Of the 12 economies the WEF ranked ahead of the United States in 2019, three — Singapore, Hong Kong and the United Arab Emirates — are tiny coastal city-states. It’s patently spurious to compare their infrastructure challenges with those of the United States.
Among the 10 geographically largest countries, including Canada, Australia, China and Russia, the United States places first, based on WEF criteria. The United States is also top among the 10 most populous countries.
Relative to other wealthy countries, the United States does still trail the Netherlands, Switzerland, Japan, Korea, Spain, Germany, France, Austria and the United Kingdom. However, it’s more realistic to treat the six continental European countries in this group as a unit, since goods and people move through them freely, via the borderless Schengen area. (The European Union members partly share infrastructure costs.) Coupled with deletion of the aforementioned micro-states, this adjustment puts the United States in the top five.
WEF ratings rest largely on a subjective survey in which business executives rate their countries’ roads, ports, and air and rail services on a scale of 1 to 7. This tilts against the United States because the rail-quality question does not distinguish between passenger (poor in the United States but excellent in Europe) and freight (a U.S. strength).
The American Society of Civil Engineers, a pro-construction lobby, issues quadrennial, and unflattering, “report cards” on U.S. infrastructure, frequently cited in support of the “crumbling” talking point. The ASCE’s 2021 report card gave the United States a C-.
But that was the best grade in 20 years. “Five category grades — aviation, drinking water, energy, inland waterways, and ports — went up, while just one category — bridges — went down” relative to ASCE’s 2017 report card, the organization acknowledged.
That lone downgrade (from C+ to C) occurred despite a decline in the share of highway bridges the U.S. government rates as “poor,” to just 7.5 percent, concentrated in lightly traveled rural areas.
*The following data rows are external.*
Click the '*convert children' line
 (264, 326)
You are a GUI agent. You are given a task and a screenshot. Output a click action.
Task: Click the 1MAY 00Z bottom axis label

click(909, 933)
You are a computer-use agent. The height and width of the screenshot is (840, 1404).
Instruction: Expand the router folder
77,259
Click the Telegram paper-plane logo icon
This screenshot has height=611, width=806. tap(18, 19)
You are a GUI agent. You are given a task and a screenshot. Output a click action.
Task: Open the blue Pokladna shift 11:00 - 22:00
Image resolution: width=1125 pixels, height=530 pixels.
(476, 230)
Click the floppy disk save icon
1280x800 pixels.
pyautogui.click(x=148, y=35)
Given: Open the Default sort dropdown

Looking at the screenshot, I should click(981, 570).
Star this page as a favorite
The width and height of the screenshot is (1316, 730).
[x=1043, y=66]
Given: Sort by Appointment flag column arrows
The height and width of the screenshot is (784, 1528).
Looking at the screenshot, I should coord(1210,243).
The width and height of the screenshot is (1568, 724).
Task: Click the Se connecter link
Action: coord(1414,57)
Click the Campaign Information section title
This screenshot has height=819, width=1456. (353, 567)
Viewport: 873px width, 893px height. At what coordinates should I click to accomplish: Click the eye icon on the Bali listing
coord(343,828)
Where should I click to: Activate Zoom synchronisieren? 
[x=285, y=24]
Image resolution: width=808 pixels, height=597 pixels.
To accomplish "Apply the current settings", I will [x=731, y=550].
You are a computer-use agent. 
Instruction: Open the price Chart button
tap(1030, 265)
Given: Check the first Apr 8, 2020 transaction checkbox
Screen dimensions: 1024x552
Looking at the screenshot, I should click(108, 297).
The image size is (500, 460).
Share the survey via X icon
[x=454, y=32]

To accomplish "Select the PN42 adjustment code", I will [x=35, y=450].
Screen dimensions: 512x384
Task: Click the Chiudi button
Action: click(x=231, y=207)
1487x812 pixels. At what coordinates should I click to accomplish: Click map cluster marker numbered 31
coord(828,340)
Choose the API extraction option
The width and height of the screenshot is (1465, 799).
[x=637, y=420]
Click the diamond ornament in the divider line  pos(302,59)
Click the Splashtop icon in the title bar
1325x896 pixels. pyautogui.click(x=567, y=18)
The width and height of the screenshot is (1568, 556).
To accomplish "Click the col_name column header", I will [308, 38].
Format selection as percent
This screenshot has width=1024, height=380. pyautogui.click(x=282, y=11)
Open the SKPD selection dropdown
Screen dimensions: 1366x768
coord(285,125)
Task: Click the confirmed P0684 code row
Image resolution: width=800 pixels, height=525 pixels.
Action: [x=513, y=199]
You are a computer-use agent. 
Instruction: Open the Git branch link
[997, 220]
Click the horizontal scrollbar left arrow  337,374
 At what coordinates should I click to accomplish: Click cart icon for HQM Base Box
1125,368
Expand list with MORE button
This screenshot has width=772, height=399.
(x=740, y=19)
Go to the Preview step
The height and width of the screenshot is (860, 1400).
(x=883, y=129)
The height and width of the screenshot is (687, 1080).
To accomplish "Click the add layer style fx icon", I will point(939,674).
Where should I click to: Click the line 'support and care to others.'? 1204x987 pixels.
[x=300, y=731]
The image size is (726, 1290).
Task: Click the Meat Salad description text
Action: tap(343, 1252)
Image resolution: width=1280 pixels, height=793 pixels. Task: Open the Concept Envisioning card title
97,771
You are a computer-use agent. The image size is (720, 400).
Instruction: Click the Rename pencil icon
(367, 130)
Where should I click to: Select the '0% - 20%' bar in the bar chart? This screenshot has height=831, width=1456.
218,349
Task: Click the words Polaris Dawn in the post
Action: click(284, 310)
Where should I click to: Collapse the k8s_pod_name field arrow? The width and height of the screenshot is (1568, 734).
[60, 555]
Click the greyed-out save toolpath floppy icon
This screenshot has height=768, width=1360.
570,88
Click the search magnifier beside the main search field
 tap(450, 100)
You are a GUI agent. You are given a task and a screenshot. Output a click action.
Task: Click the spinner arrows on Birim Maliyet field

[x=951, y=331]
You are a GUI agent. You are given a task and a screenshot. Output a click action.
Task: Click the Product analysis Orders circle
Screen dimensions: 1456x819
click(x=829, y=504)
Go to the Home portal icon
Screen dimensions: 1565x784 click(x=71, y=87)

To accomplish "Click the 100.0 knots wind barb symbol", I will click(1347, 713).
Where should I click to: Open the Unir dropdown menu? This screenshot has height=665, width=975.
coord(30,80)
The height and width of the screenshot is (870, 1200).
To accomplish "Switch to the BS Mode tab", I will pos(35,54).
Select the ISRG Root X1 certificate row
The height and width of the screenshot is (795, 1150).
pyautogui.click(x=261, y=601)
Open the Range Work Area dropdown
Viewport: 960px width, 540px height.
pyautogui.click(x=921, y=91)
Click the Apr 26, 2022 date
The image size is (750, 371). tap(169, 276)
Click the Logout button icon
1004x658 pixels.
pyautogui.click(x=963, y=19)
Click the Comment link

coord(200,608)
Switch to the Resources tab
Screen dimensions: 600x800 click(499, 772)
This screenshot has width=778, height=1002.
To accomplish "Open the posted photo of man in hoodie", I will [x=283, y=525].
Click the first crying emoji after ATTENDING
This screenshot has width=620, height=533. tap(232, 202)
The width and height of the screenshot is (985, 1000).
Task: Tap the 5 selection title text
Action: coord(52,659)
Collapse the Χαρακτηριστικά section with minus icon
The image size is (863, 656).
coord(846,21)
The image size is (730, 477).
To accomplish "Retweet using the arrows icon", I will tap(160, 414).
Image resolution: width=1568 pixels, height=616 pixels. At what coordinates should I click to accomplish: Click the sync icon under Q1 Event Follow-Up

The ASCE complained, nevertheless, that “the rate of improvements has slowed,” while a small percentage of the nation’s bridges slipped from “good” to “fair.” (Both “good” and “fair” denote safe, usable structures.)
Talk about accentuating the negative! The impartial Congressional Research Service saw the cup half full in a May 2020 report, noting that “the number and share of bridges in poor condition have dropped significantly over the past 20 years,” and that “a relatively modest increase in spending” between now and 2040 could solve the problem.
As for interstate highways, a 2019 study by economists from the University of Pennsylvania and Brown University confirmed that “over the past generation, the condition of the interstate highway network improved consistently,” according to government data, even as “its extent increased modestly, and traffic about doubled.”
Obviously, all such assessments incorporate subjective judgments and debatable definitions. The big picture, though, is that the gigantic U.S. infrastructure is fundamentally sound — impressively, but not surprisingly, given that governments at all levels spent $370.5 billion on it in 2018, up from $284 billion in 2008, according to official data. Recent projects include the $8 billion modernization of New York’s LaGuardia Airport, a $4.4 billion bridge connecting Detroit and Windsor, Ontario, and a more than $2.4 billion overhaul of Central Florida’s I-4 highway.
To repeat: There’s no reason for complacency about U.S. infrastructure. Yet alarmist generalizations don’t help us identify the most pressing needs with the greatest potential economic benefits. They might pave the way to wasted resources and public disenchantment.